Neurosurg Focus. 2026 Jun 1;60(6):E4. doi: 10.3171/2026.2.FOCUS251137.
ABSTRACT
OBJECTIVE: The authors present a single-institution experience of patients with large and giant pediatric craniopharyngiomas (CPs) who underwent the extended endoscopic endonasal approach (EEA) at their institution over a 6-year period.
METHODS: Twenty-two consecutive patients ≤ 18 years of age with large (≥ 3 cm) or giant (≥ 5 cm) CPs were treated with EEA between 2016 and 2022 at Rady Children’s Health, San Diego. Clinical outcomes, rates of recurrence, and time to proton therapy were evaluated. Descriptive analyses and Fisher’s exact tests were used to compare categorical variables. A p value < 0.05 was considered statistically significant. The authors performed a literature review to compare their series to historical control outcomes.
RESULTS: Twenty-two patients presenting with large or giant adamantinomatous CP met inclusion criteria (10 males; mean age 9.3 years, range 3.4-17.8 years). Tumor size (mean 4.7 ± 1 cm) was classified as large (≥ 3 cm, n = 14) or giant (≥ 5 cm, n = 8). Twenty (91%) patients achieved gross-total resection, including 7 of 8 (88%) giant tumors and 13 of 14 (93%) large tumors. Of 12 (54%) patients who presented with visual impairment, 7 (58%) improved postoperatively, 4 (33%) remained unchanged, and 1 (8%) worsened postoperatively. Preoperatively, 21 (95%) had a normal motor examination and 20 (91%) had no cranial nerve deficit, while postoperatively, 1 patient developed a new motor deficit and 1 patient developed a new cranial nerve deficit. All patients included had some degree of neuroendocrine compromise postoperatively. Recurrence was observed in 4 of 8 (50%) giant tumors and 5 of 14 (36%) large tumors, with an overall recurrence rate of 41%. Six (27%) patients received proton therapy with a mean delay of 25.7 months (SD 12.4 months). There were no significant differences in clinical features or outcomes between large and giant tumors.

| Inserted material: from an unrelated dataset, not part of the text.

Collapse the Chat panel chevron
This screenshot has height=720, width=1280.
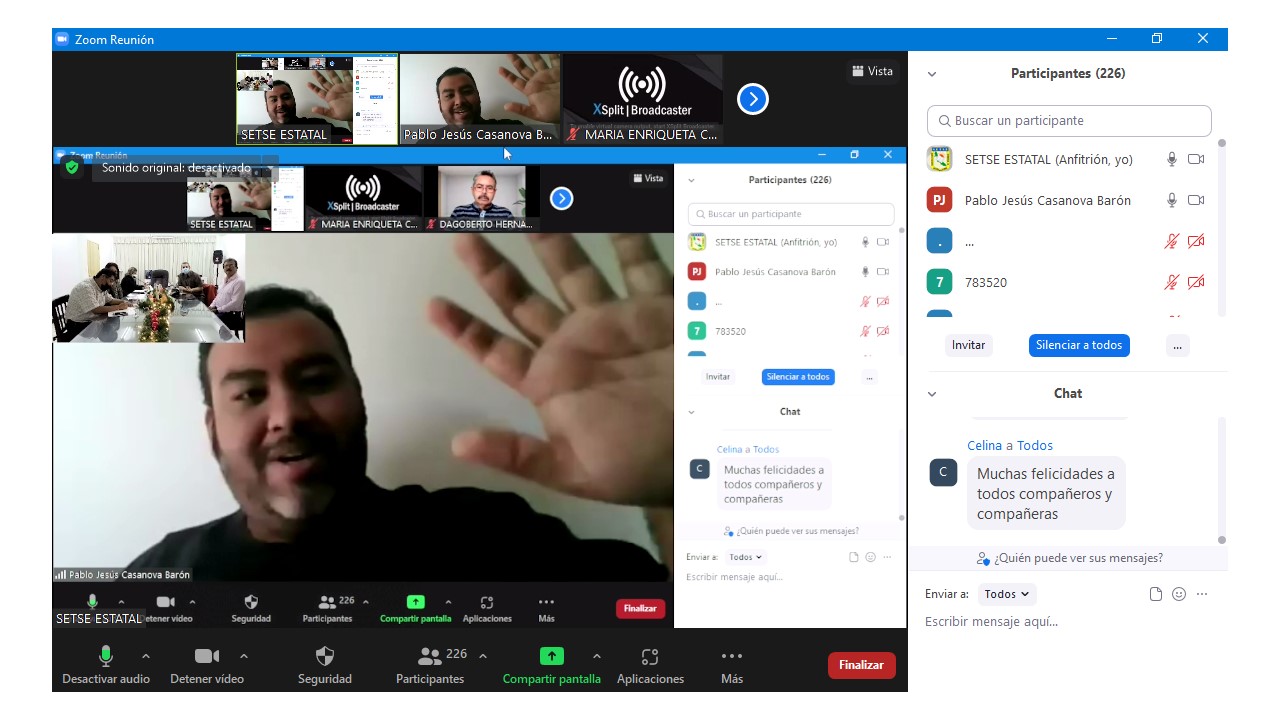point(932,394)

CONCLUSIONS: Endonasal resection of large and giant pediatric CPs is feasible in an experienced multidisciplinary center and can result in avoidance or significant delay of postoperative proton radiation therapy, minimizing the risk of associated neurological and endocrinological late effects. Resection rates and complication profiles are similar to those in the existing peer-reviewed literature.